You Can Experience More Gratitude
The experience of gratitude prevents us from doing things that would be destructive to our relationships. It helps us experience happiness, hope, pride, and optimism, lets us be in a positive mood more often, feel self-actualized, and have a sense of community. In a school setting, gratitude is related to both academic and school success as well as overall school satisfaction. How can we practice gratitude? Three easy and effective ways include:
- Write a letter of gratitude to someone and delivering it in person to share your gratefulness.
- Keep a gratitude journal. See my article here for more on this.

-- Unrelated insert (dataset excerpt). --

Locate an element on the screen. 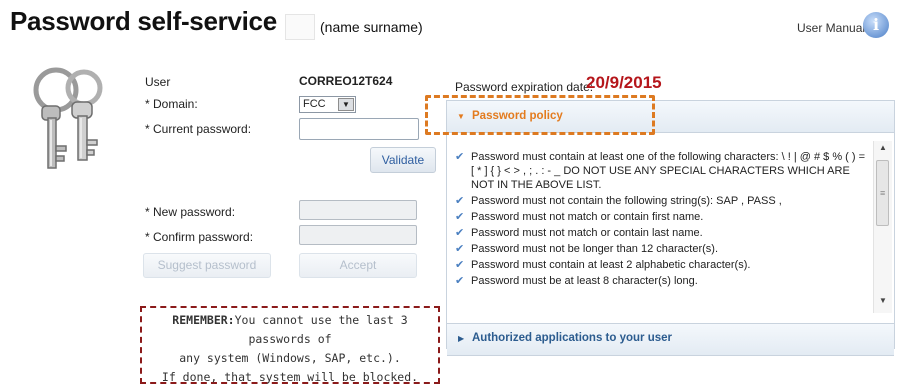 The height and width of the screenshot is (391, 900). user-label: User is located at coordinates (158, 82).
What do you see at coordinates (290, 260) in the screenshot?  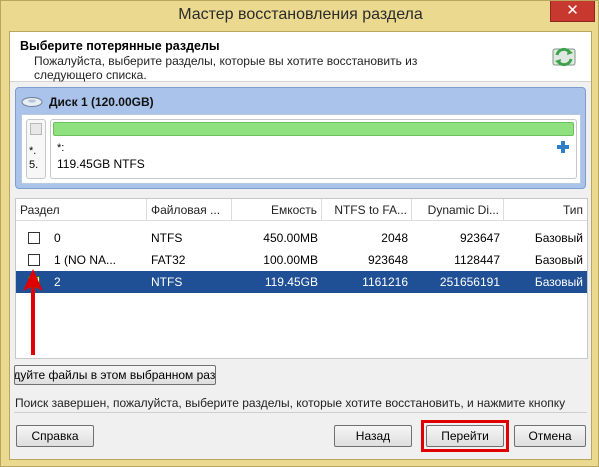 I see `capacity-cell: 100.00MB` at bounding box center [290, 260].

- Keep a “counting your kindnesses” journal. Noticing the number and the ways you are kind makes you both happier and more likely to do even more kind things that set up the positive relationship cycle.
Make yourself happier and make the world a better place. As you go into the world today, remember to tend and befriend, as well as to appreciate and reciprocate!
Algoe, S.B., Haidt, J., & Gable, S.L.. (2008). Beyond reciprocity: Gratitude and relationships in everyday life. Emotion. 8(3): 425-429.
Froh, J.J., Yurkewicz, C., Kashdan, T.B. (2009). Gratitude and subjective well-being in early adolescence: Examining gender differences. Journal of Adolescence, 32: 633-650.
Froh, J.J., Kashdan, T.B., Ozimkowski, K.M., & Miller, N. (2009). Who benefits the ost from a gratitude intervention in children and adolescents? Examining gratitude as a moderator. The Journal of Positive Psychology. 4(5): 408-422.
Froh, J.J., Sefick, W.J., & Emmons, R.A. (2007). Counting blessings in early adolescents: An experimental study of gratitude and subjective well-being. Journal of School Psychology. 46: 213-233.
Kashdan, T.B., Mishra, A., Breen, W.E., & Froh, J.J. (2009). Gender differences in gratitude: Examining appraisals, narratives, the willingness to express emotions, and changes in psychological needs. Journal of Personality, 77, 691-730.
Otake, K., Shimai, S., Tanaka-Matsumi, J., Otsui, K., & Fredrickson, B.L. (2006). Happy people become happier through kindness: a counting kindnesses intervention. Journal of Happiness Studies. 7: 361-375.
Wood, A.M., Joseph, S., Lloyd, J., & Atkins, S. (2009). Gratitude influences sleep through the mechanism of pre-sleep cognitions. Journal of Psychosomatic Research. 66: 43-48.